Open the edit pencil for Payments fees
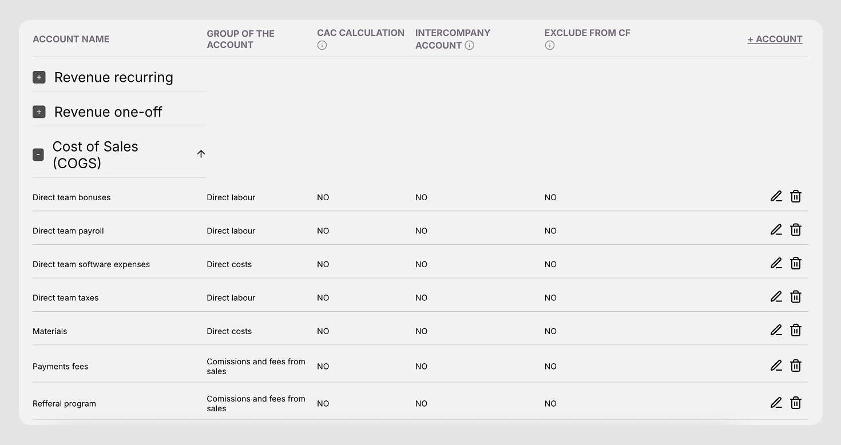 coord(776,365)
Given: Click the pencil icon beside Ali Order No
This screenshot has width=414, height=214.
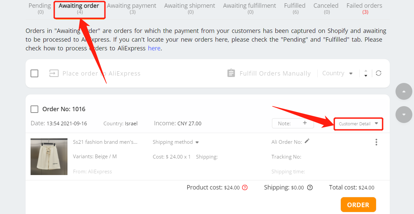Looking at the screenshot, I should (307, 141).
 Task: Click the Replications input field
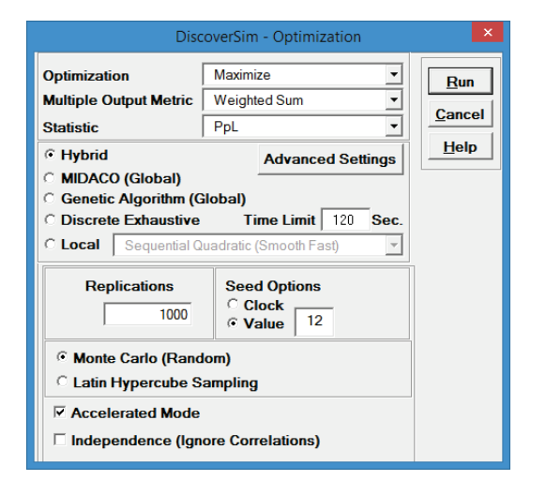tap(147, 314)
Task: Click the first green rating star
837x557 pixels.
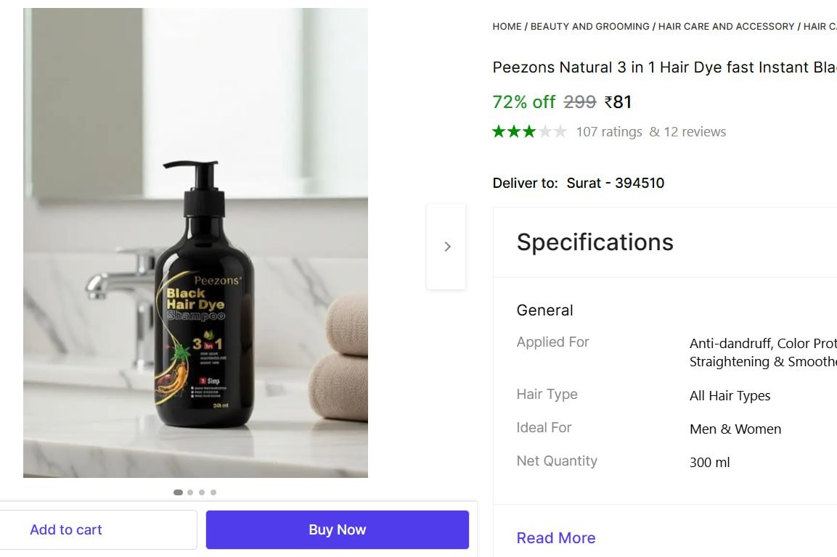Action: click(x=499, y=131)
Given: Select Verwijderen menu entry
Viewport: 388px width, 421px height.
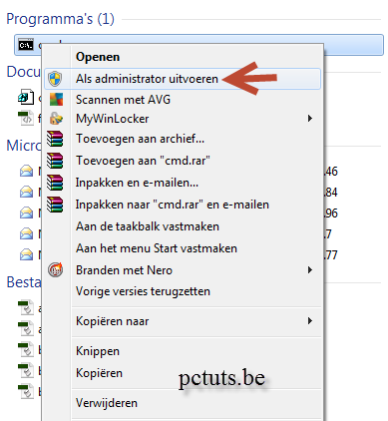Looking at the screenshot, I should (107, 403).
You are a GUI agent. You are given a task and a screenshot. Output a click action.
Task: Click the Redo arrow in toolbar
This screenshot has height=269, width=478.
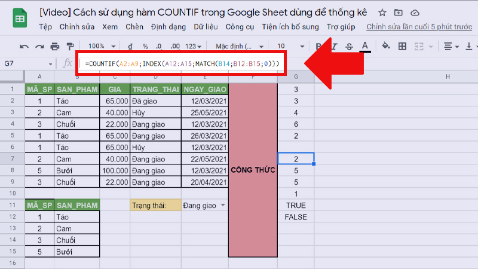pyautogui.click(x=39, y=46)
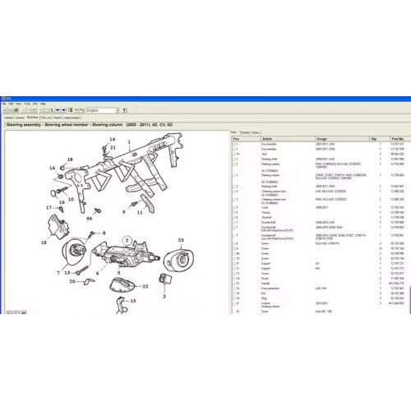Click the toolbar icon right of forward arrow
This screenshot has width=411, height=411.
coord(71,110)
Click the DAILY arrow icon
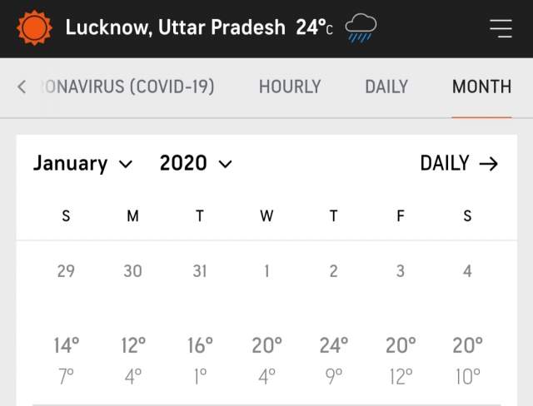The image size is (533, 406). [x=488, y=164]
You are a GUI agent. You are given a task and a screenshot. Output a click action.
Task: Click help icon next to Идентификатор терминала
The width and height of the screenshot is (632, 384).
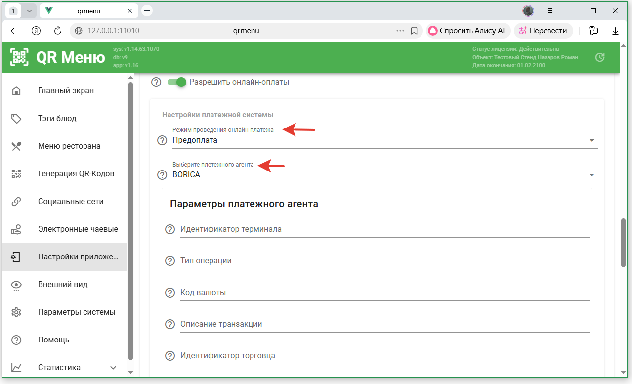tap(170, 229)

*-*-*

◆ DIRECTIONS FOR THIS TASK
Please set down only the lines from the one containing "This screenshot has height=269, width=478." through the end of the entries, exactly as they stand, both ends included and with no pictures.

◆ SOLUTION TO THE PROBLEM
This screenshot has height=269, width=478.
pyautogui.click(x=39, y=46)
Click the toolbar icon right of forward arrow
This screenshot has width=411, height=411.
coord(71,110)
Click the DAILY arrow icon
The image size is (533, 406). [x=488, y=164]
You are a GUI agent. You are given a task and a screenshot. Output a click action.
Task: Click help icon next to Идентификатор терминала
The width and height of the screenshot is (632, 384).
tap(170, 229)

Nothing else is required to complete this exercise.